■ Exercise directions
Using the records below, copy exactly the part that opens with the line holding "[region] (206, 1340)" and closes with the line holding "Commander les CDs (191, 820)", minus the pictures.
─── Exercise data ───
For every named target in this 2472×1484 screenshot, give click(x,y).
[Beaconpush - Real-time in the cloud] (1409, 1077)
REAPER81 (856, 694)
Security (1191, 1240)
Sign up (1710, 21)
───
─── Exercise data ───
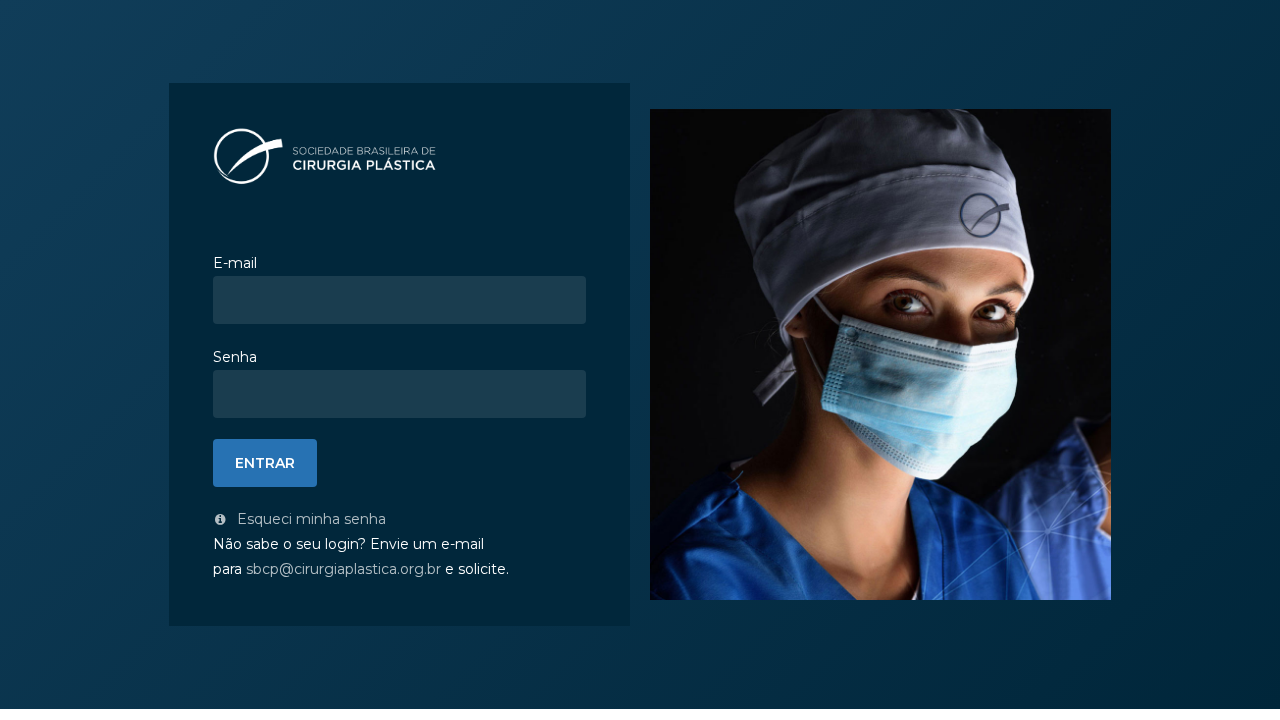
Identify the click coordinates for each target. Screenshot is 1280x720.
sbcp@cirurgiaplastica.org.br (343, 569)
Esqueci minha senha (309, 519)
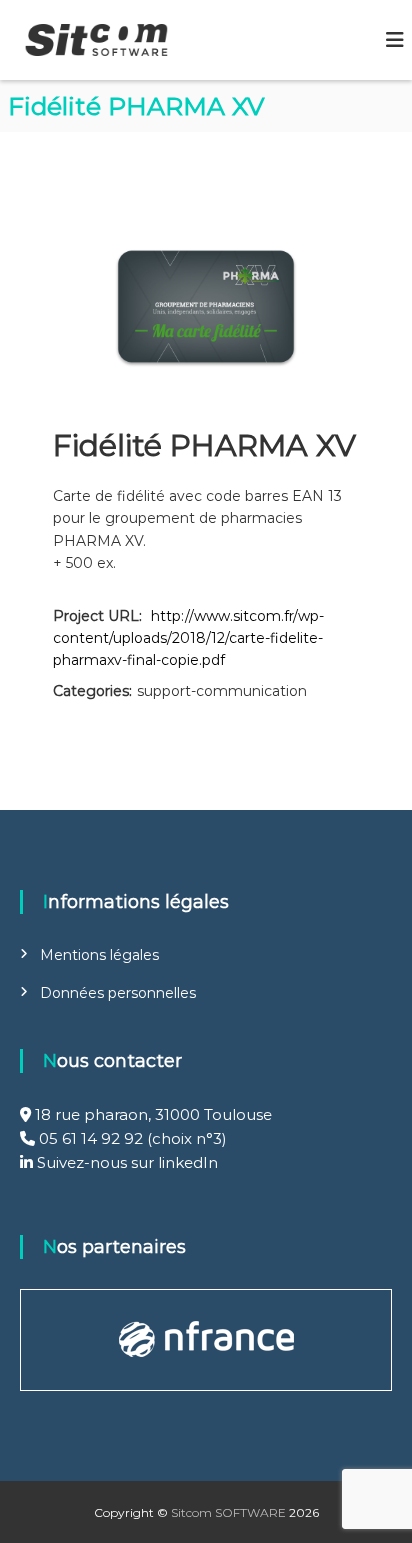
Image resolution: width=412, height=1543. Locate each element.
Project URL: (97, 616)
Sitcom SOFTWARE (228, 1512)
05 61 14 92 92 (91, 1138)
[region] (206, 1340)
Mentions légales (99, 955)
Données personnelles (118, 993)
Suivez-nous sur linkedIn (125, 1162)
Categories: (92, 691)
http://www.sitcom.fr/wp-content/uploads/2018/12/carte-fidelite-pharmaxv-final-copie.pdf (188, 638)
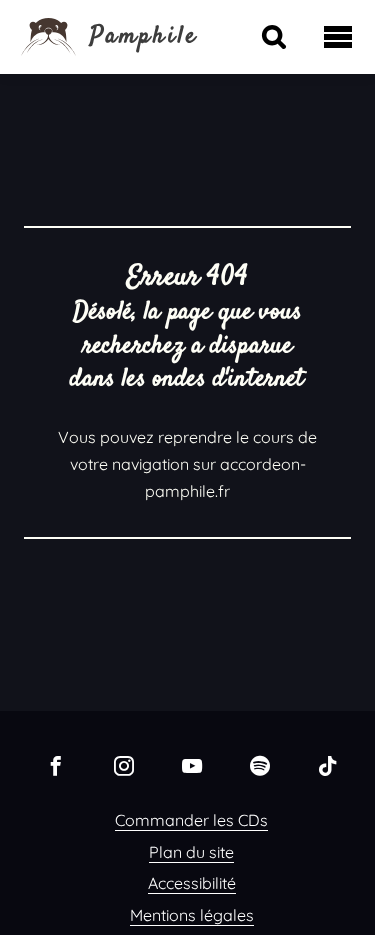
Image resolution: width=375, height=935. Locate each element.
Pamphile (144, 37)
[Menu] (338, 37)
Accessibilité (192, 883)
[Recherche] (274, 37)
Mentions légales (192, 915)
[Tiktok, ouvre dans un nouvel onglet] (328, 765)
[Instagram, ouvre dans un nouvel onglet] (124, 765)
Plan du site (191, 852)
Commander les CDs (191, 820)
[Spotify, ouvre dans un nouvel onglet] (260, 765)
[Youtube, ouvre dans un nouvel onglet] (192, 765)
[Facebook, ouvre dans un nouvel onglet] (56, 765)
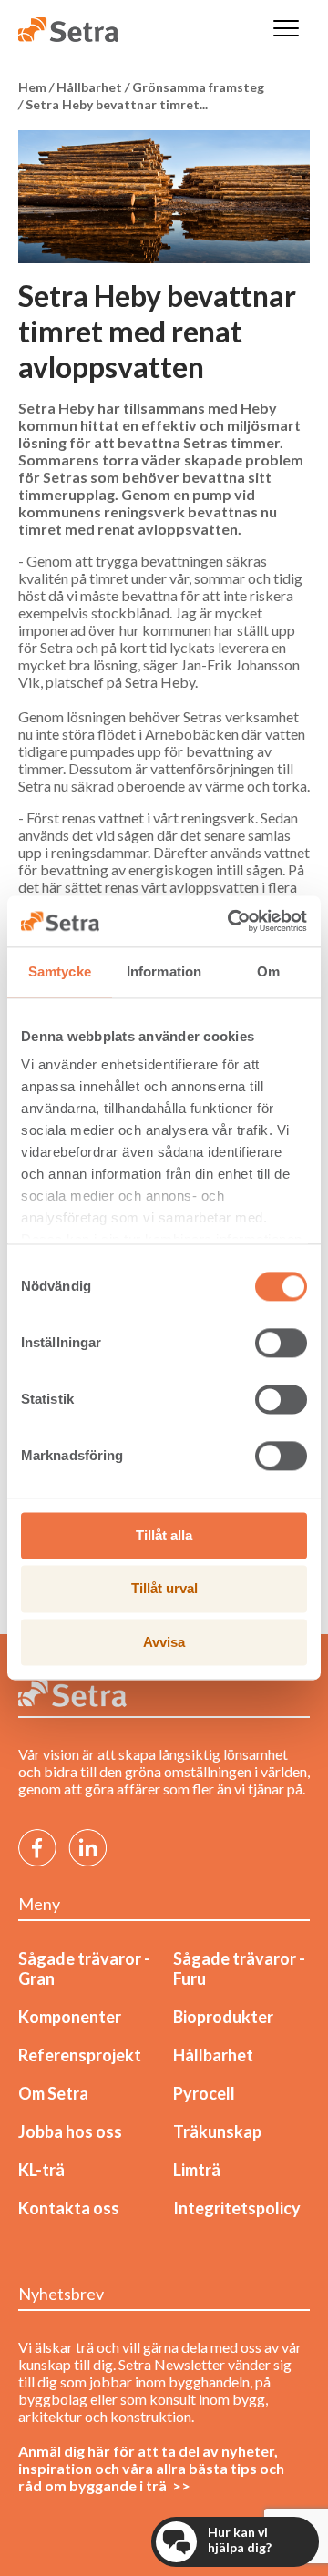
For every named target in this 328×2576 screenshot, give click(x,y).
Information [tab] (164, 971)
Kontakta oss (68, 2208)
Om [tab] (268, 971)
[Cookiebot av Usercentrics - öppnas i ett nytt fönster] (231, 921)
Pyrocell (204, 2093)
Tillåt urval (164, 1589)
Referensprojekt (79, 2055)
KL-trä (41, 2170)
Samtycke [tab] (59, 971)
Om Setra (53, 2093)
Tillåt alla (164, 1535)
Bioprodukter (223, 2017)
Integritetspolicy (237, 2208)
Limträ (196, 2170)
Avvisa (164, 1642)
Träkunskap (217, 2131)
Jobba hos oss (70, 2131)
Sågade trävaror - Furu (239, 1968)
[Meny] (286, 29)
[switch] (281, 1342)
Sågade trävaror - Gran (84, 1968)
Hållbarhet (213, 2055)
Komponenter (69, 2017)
───
■ Task answer
[region] (206, 1340)
Mentions légales (99, 955)
Données personnelles (118, 993)
Suivez-nous sur linkedIn (125, 1162)
Categories: (92, 691)
http://www.sitcom.fr/wp-content/uploads/2018/12/carte-fidelite-pharmaxv-final-copie.pdf (188, 638)
Image resolution: width=375, height=935. Locate each element.
Pamphile (144, 37)
[Menu] (338, 37)
Accessibilité (192, 883)
[Recherche] (274, 37)
Mentions légales (192, 915)
[Tiktok, ouvre dans un nouvel onglet] (328, 765)
[Instagram, ouvre dans un nouvel onglet] (124, 765)
Plan du site (191, 852)
Commander les CDs (191, 820)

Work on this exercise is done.